A futuristic new smart kitchen design could radically reduce the amount of food that is thrown away, according to the designers behind the concept.

In a bid to tackle the global food waste problem, London strategic design consultancy Precipice has taken the modern-day kitchen and turned it on its head. 

One third of the food produced in the world for human consumption every year — approximately 1.3 billion tonnes — gets lost or wasted.

Between 2004 and 2014, household food waste in the EU doubled to an estimated 30 million tonnes per year.

Addressing the chronic lack of freezer capacity in today’s kitchens, the EcoModule concept provides a fresh twist on conventional kitchen appliances.

The system consists of modules that can be installed into existing kitchen units to transform any drawer or cupboard into a food chilling space, ensuring goods stay fresher for longer. 

Each module provides an environment tailored specifically to the type of food stored within it, with fruit and vegetables and meat and poultry chilled in a way that maximises freshness. Each Smart Module can be programmed depending on the kind of food it contains.

Using standardised power module docks, individual chilled modules can be arranged to create a unique system that meets the user’s individual needs. 

Each module can be used to chill or freeze goods, ensuring that the user can find a balance that suits them. 

While before food and drink items might have been destined for the bin due to a lack of freezer space, Precipice’s EcoModule system ensures that food can be stored for months on end. Many modern fridges are 30 percent frozen – 70 percent chilled. The EcoModule allows the user to address the imbalance, presenting a way of storing food in tune to the realities of how we cook and eat today. 

The EcoModule will be fully integrated into existing smart systems in the home, with appliances advising users on recipe ideas and use-by dates.

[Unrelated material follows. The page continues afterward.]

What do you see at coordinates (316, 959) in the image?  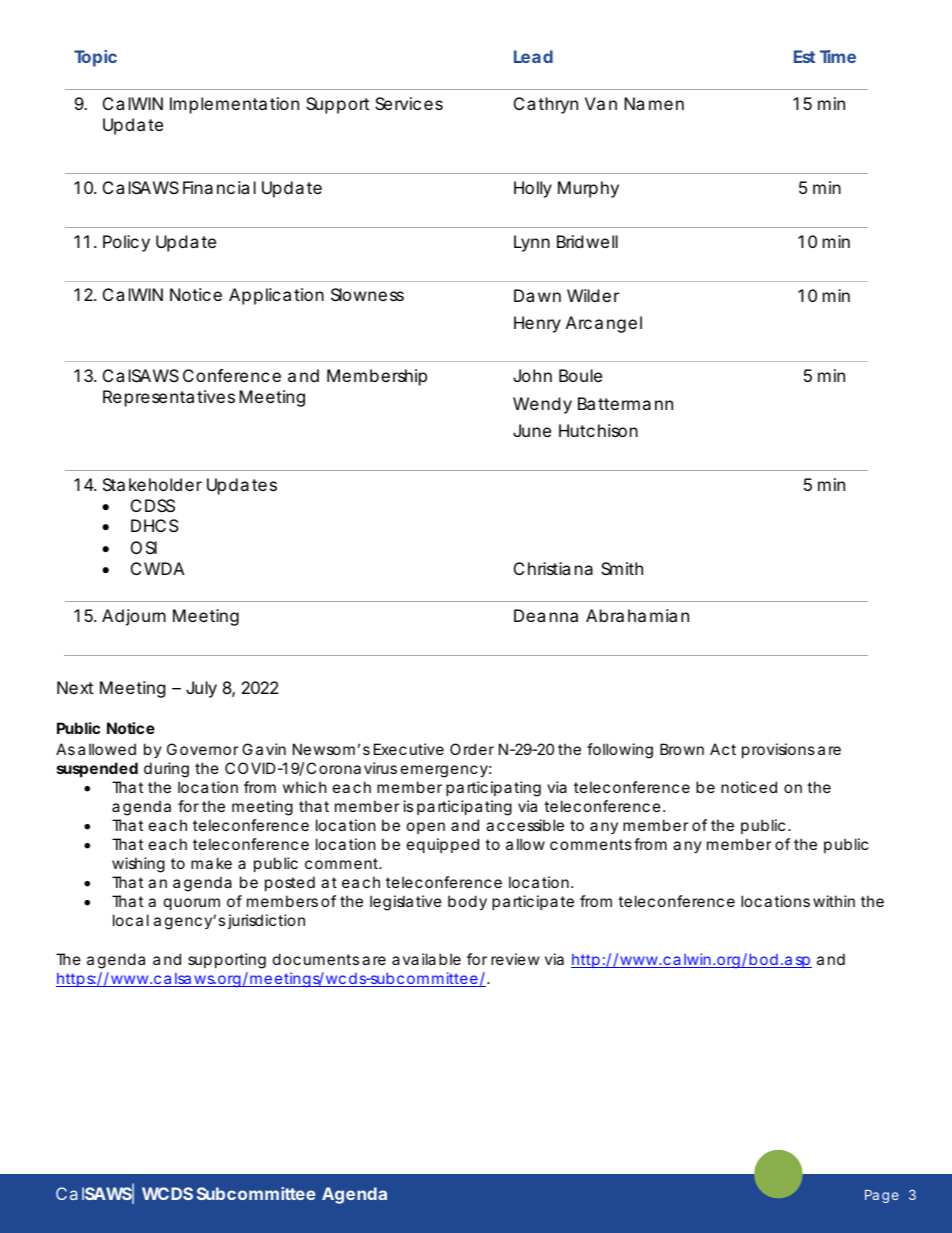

Precipice Design is the consultancy responsible for leading the transformational Meaning-Centred Design technique. 

Meaning-Centred Design provides a new way for companies to make sense of markets and cultures and create products that people will value more.

Precipice Chief Design Officer Miles Hawley said: “Today’s kitchens have been optimised around one word: convenience. But our kitchen appliances are currently designed to encourage waste, rather than reduce it.

“How we store and keep our food fresh has not really changed since the introduction of domestic refrigeration appliances in the early twentieth century. 

“So we thought what if we looked at the problem in a different way and could turn any usable cupboard, drawer or shelf into a functional and convenient food storage space?

“The EcoModule system could revolutionise the way we store our perishable foods, consume our meals and ultimately help us to create less food waste.”